··· DATA

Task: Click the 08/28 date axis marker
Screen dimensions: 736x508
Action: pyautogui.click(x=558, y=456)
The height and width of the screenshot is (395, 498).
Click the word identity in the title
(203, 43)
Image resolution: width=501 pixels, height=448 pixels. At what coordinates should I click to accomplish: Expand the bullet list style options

······
··· DATA

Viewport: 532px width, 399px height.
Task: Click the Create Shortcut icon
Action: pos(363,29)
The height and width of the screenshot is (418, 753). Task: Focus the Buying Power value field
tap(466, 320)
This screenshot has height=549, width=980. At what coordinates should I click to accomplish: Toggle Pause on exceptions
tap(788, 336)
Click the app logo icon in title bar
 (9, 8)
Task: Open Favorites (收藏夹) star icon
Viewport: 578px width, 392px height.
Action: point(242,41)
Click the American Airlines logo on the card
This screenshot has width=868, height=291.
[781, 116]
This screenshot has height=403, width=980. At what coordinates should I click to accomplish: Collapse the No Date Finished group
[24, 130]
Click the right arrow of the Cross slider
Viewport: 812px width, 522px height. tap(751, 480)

······
··· DATA

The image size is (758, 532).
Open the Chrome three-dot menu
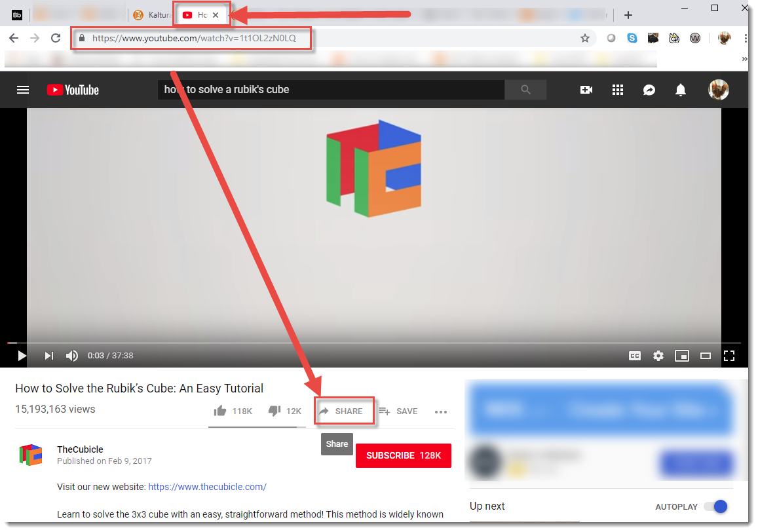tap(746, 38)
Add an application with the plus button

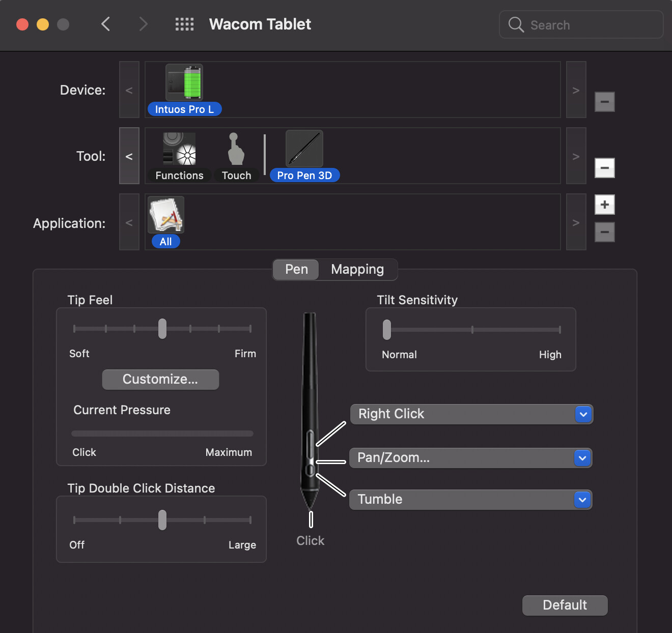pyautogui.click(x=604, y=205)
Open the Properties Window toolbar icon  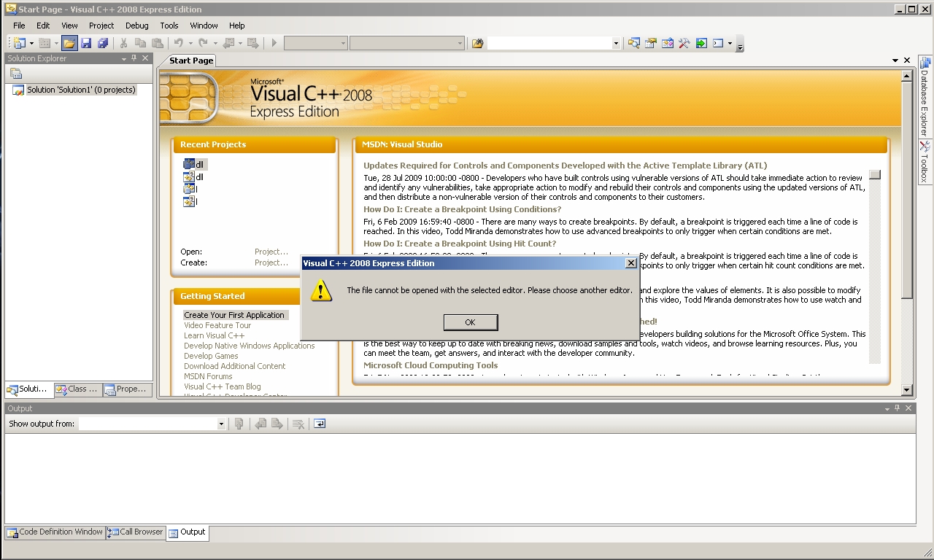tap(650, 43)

······

> INSTRUCTIONS TO FOLLOW
Transcribe each line of the data above, unaltered, from the one where "The height and width of the screenshot is (395, 498)." appears to the one where "Image resolution: width=501" appears, inclusive of both.

> ANSWER FOR THE TASK
The height and width of the screenshot is (395, 498).
Click the word identity in the title
(203, 43)
Image resolution: width=501 pixels, height=448 pixels. At what coordinates should I click to accomplish: Expand the bullet list style options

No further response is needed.